Yesterday morning amid the craziness of preparing for her son’s high school open house, my sister-in-love insisted that we all pause and attend a worship service. Yes, there was plenty to do, but she really wanted to worship as a family; so we did. We left food that needed to be prepared, a house that needed to be straightened, and decorations that had yet to be placed to hear the Word of God and be changed.
We did not come back empty-handed. At least I did not.
I have been one who has identified with Martha of Mary and Martha fame. While Mary dutifully sits at the feet of Jesus, I am usually scurrying around fixing one more thing. In fact –full disclosure –I even suggested to my sister-in-love that if there was too much to do, we could forgo church. (Some pastor’s wife I am, right?) No, she said, this was important to her.
It became important to me, too.
I mean, the sermon was from the classic story — the disciples and Jesus are out in the boat when a storm arises. Jesus is sleeping soundly, and the disciples start to freak out. “Jesus, Jesus, wake up!!! Don’t you see the storm?” Jesus nonchalantly wakes up, says “Peace, be still,” and the storm stops. Then he looks at the disciples and says, “Uh, guys, why are you freaking out? Do you still not trust me?”
Yeah, silly disciples, do you still not trust Him?
I was feeling pretty smug until the preacher referred to St. Augustine’s suggestion that Christ is asleep within us when the storms of our lives hit. We see the turmoil and disruption and start to freak out. We forget that Christ is within us and fully able to calm whatever this ‘storm’ may be. Why am I freaking out? Do I still not trust Him?
So today I was at work feeling pretty good about myself. In each of the lessons I was leading, things were going pretty well. I was feeling confident — maybe a little too confident.
And then a storm hit. I was working with my last student of the day and he was resisting me. We were being silly, and we got off on a sidetrack. He was testing my ability to bring him back. I couldn’t do it. What’s worse is that my mentor was in the room with us. The student was getting frustrated. I was getting frustrated. The mentor was getting frustrated. We limped through the rest of the session with little to no productivity.
When the session was over, I asked my mentor what she thought had happened. What was up with the kid today? (Surely it was him, not me!) She hypothesized a few things that could’ve been up with him and then she said, “I think you need to be firmer with him. He is taking advantage of the fact that you haven’t been holding the line with him.”
Ouch. I was at fault. I did something wrong.
Now, this shouldn’t be a big deal, right? Everyone makes mistakes. All day long I tell my students that the best learning happens when we make mistakes. In fact, about half of the strategies I have learned at this job are for error-handling. We praise what the student got right, then help him identify his own errors and self-correct. In seeing his own errors, he learns how to make the correction.

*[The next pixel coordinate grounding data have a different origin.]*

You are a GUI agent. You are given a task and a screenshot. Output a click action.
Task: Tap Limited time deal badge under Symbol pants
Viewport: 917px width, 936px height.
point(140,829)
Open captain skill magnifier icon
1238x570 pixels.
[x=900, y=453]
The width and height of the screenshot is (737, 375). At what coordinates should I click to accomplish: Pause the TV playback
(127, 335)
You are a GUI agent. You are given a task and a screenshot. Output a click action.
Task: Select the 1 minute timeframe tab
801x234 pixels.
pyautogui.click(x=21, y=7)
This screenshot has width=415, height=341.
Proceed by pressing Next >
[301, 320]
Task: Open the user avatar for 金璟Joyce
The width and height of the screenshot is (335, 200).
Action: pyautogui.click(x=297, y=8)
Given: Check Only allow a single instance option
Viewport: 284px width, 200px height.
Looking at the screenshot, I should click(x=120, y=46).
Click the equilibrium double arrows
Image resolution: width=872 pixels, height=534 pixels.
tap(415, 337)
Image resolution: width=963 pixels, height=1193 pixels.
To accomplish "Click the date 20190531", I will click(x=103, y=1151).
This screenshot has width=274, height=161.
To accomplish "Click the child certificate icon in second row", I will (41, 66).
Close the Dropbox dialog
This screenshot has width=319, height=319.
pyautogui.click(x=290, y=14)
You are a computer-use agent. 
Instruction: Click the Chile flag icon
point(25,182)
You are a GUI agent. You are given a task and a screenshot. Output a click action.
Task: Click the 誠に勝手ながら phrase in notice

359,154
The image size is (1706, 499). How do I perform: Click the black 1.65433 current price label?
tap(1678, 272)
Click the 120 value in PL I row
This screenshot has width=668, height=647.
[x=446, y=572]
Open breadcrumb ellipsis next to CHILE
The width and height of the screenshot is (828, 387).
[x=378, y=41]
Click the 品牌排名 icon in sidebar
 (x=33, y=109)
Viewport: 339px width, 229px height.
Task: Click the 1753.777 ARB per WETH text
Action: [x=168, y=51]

That’s all that happened to me today. I made an error, I tried to blame it on the kid, and my mentor helped me identify the real source of the problem. So, I should just learn where the error happened so that I can prevent it in the future, right?
Well, then why do I feel so lousy? Because I think I am in charge of calming the storm! I think that my worth and acceptance are based on what I do or don’t do, what I achieve or don’t achieve, what I get right or what I get wrong.
But they don’t! My worth and acceptance are based on the Guy who is ‘sleeping’ within me. And, guys, He’s not really asleep! I have just forgotten that He is with me and that He is fully capable to calming the storm.
Well, I got home today, feeling a bit lousy about what happened with this student. And guess what happened…a real storm showed up on the weather forecast — a severe thunderstorm warning. I was scheduled to meet another student about twenty minutes away, but we agreed that because of the weather, we should postpone.
Well, you know, I had nothing better going on, so I did my Bible study. (Insert sigh here.) The reading for today was from Exodus 33 where God says He will not go forward with the Israelites because they are ‘stiff-necked’ (ouch). Moses, who was way smarter than me said, “If your presence will not go with me, do not bring us from here.” He knew more than the disciples did. He knew that if the Lord went with him he would have everything he needed. He knew that if the Lord went with him, it would be known that he had found favor in God’s sight.
Have you connected the dots with me? God indeed does go with me. He is inside of me. His very presence declares to me and to the world that I have found favor in His sight — whether I do a good job or a lousy job with my students, whether I feel good about the way or look or not, whether I am sick or healthy, whether I am rich or poor.
When I drink in that truth — that I have found favor in His sight — the storms around me and within me calm. I am no longer in the wind and the waves. I am resting securely in the boat, coasting on lake, basking in the sun.
That’s what He has for us — calm, security, and basking in the sun — because He has and will continue to calm the storms.
He made the storms be still, and the waves of the sea were hushed.